Junk bonds, subprime and the pepper crises: Investor behavior follows pattern
In his classic book on economic history, Charles Kindleberger argued that asset bubbles follow a predictable pattern. A new opportunity or technology sparks investor euphoria. Asset prices quickly rise to an unsustainable level. Then suddenly, people stop buying, and panic ensues. The more people who leave, the faster values plummet. So it is with real estate and subprime mortgages today, and so it was with junk bonds a generation ago.
In his classic work of economic history, "Manias, Panics and Crashes," Charles Kindleberger argued that asset bubbles follow a predictable pattern. A new opportunity or technology sparks investor euphoria. Asset prices quickly rise to an unsustainable level. Then suddenly, people stop buying, and panic ensues. The more people who leave, the faster values plummet.
So it is with real estate and subprime mortgages today, and so it was with junk bonds a generation ago. Real estate prices, of course, have fallen around the country, and some subprime borrowers have defaulted on their loans. That combination has led to financial pain on Wall Street and Main Street. Junk bonds — corporate bonds rated as non-investment grade by Moody's and Standard & Poor's — followed a similar trajectory in the 1980s and early 1990s.
First, they soared in popularity, feeding a binge for corporate buyouts. Then they sank, saddling some borrowers — the companies that issued the bonds — with debts that they couldn't afford and some investors, with shrunken portfolios. Excessive issuance and lack of attention to risk evaluation in both subprime mortgages and junk bonds ended up causing serious financial troubles.
Lately, mortgage-backed securities (bonds created from pools of mortgages) and derivatives have contributed to the woes of such big banks as Citigroup and Bank of America. Junk bonds likewise dragged down some savings and loans in the 1980s. The S&L crisis, during which hundreds of S&Ls failed because of a combination of bad investments, ill-conceived regulations and a changing economy, and the subsequent federal bailout cost taxpayers about $150 billion.

==================================================

*Written exercise 1*: List every company or rating firm named in the article on junk bonds and subprime mortgages.
*Written exercise 2*: For each statement, say whether the article on junk bonds and subprime mortgages agrees with it, and quote the words that decide it. (a) Junk bonds are corporate bonds given a non-investment-grade rating by Moody's and Standard & Poor's. (b) The S&L crisis and the federal bailout after it cost taxpayers about $250 billion. (c) Kindleberger held that asset bubbles develop in an unpredictable way.

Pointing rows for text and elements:
==================================================

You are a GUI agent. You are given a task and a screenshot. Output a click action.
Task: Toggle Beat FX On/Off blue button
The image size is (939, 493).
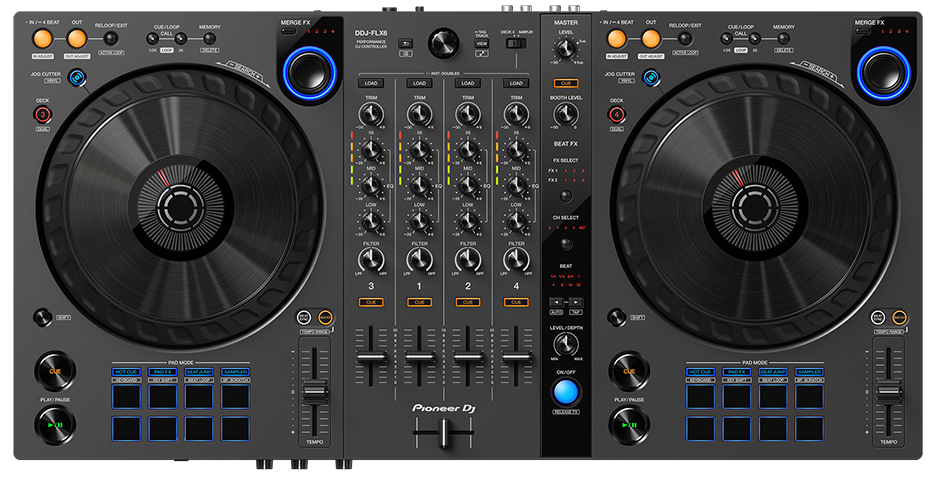[565, 390]
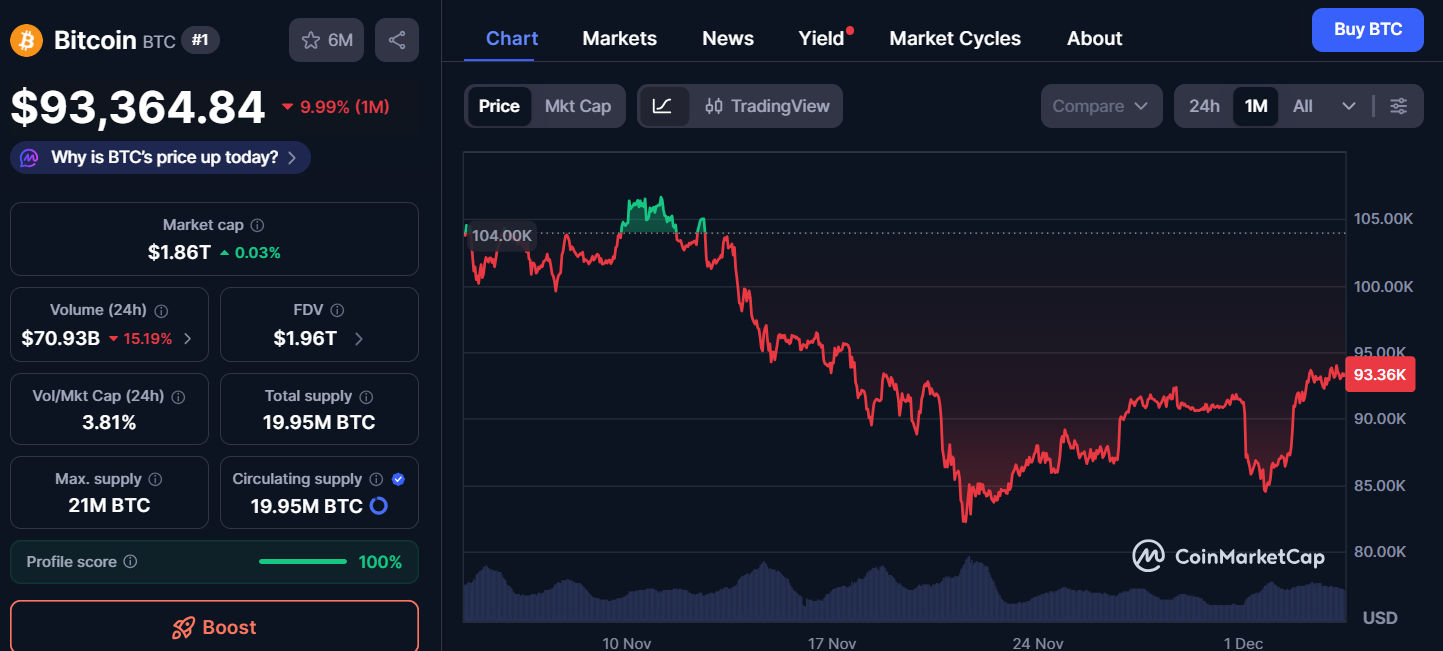This screenshot has height=651, width=1443.
Task: Select the line chart icon
Action: click(x=663, y=106)
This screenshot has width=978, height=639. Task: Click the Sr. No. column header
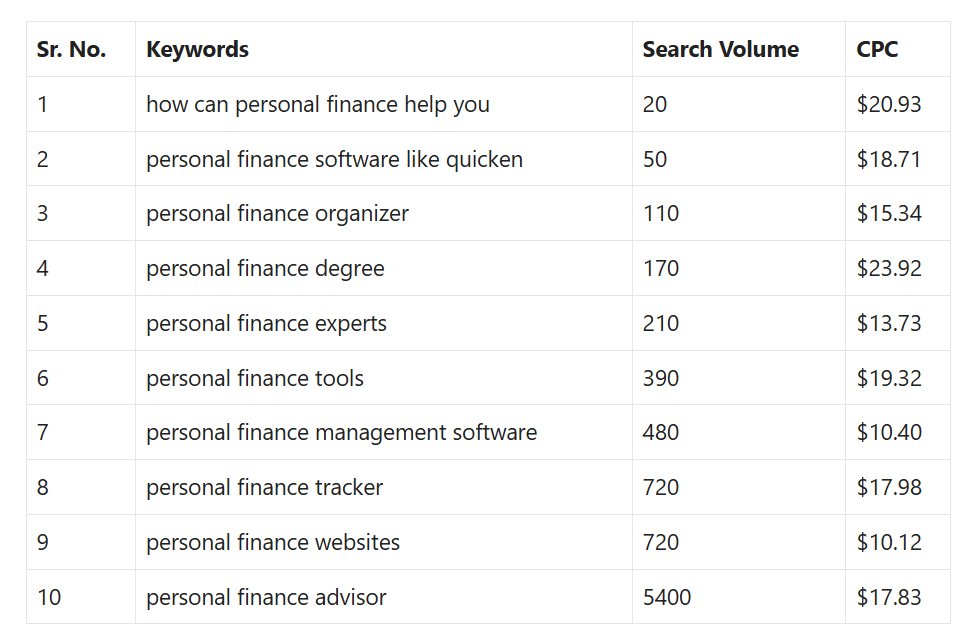pos(71,49)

==================================================

*Result 1*: Moody's, Standard & Poor's, Citigroup, Bank of America

*Result 2*:
(a) Yes: "corporate bonds rated as non-investment grade by Moody's and Standard & Poor's"
(b) No: "cost taxpayers about $150 billion"
(c) No: "asset bubbles follow a predictable pattern"